You don’t have to be an elite to run in the mountains. That said, it will help to keep a few key points in check (which I didn’t but will next time) when you only have a couple of days to acclimatize before race day.


Dial It Back

You want to go faster. Who doesn’t? Whatever the distance, you’ve put in the training, but if you’re used to running at an altitude that’s say 75 meters above sea level (like Toronto) and you’re race is at Whistler’s elevation, then you’re not going to have a PB, you’re just not, get used to that idea. I didn’t expect a PB. But also didn’t bank on having to dial back my speed as much as I did in the last 7 kilometers of that 20K, it wasn’t pretty. Instead, enjoy the mountain views, because no matter the mountain range (Rockies, Sierra Nevada or the Alps) you will never experience anything quite like it.

Hydrate, Hydrate, Hydrate

It’s a no brainer for anyone who has ever trained and raced.
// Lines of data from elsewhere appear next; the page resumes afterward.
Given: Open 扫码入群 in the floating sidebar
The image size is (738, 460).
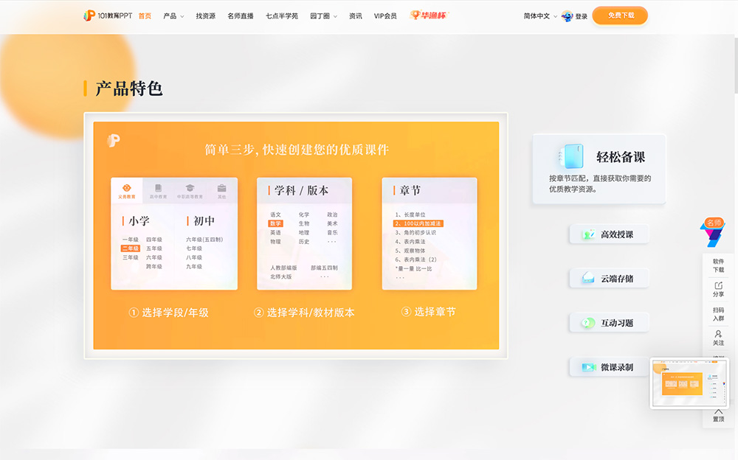Looking at the screenshot, I should pyautogui.click(x=718, y=314).
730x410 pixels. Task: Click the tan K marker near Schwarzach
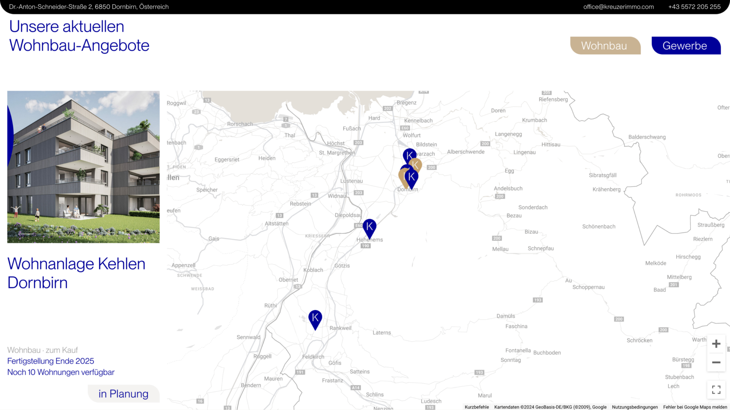tap(416, 165)
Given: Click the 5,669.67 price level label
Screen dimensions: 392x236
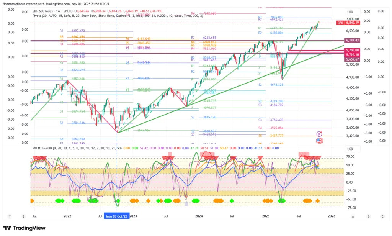Looking at the screenshot, I should [x=351, y=59].
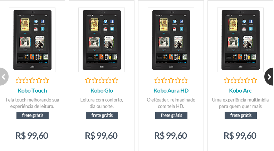Viewport: 274px width, 151px height.
Task: Give Kobo Touch two stars
Action: point(25,80)
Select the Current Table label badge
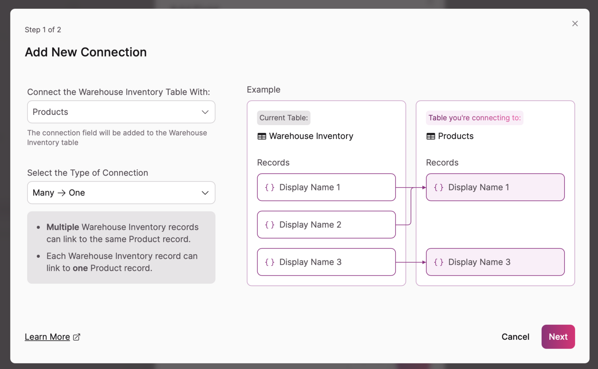This screenshot has height=369, width=598. (283, 118)
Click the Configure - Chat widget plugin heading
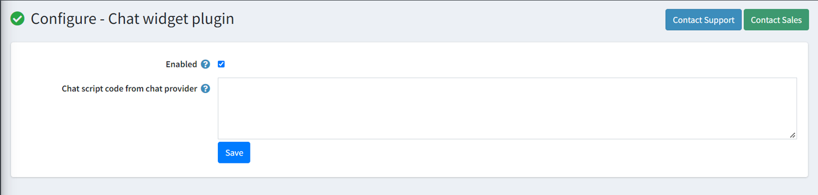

But hydration is ever more important at altitude. Why? That’s because as your body acclimates to the elevation, you’ll body naturally increases its breathes per minute which requires added hydration. Dehydration is the number one cause for athlete fatigue, which make it an especially important consideration for anyone racing. Supplementing water with an electrolyte is also a good way to ensure your body is getting what it needs. And save the brews and cocktails for the post-race celebration since alcohol can dehydrate you more quickly in this environment.

Breathe Deeply

Your breaths per minute will naturally increase when you’re at a higher altitude and by being away of your breathing on race day, you’ll be able to better adjust your pace. On race day, stay focused on your form: keep your shoulders down and relaxed and lead with your ches, which will expand your lungs and maximize air intake. Sure we should be doing this all the time, but it’s even more important in order to help maintain steady breathing and avoid hyperventilation, which can happen when you’re racing on a mountain high.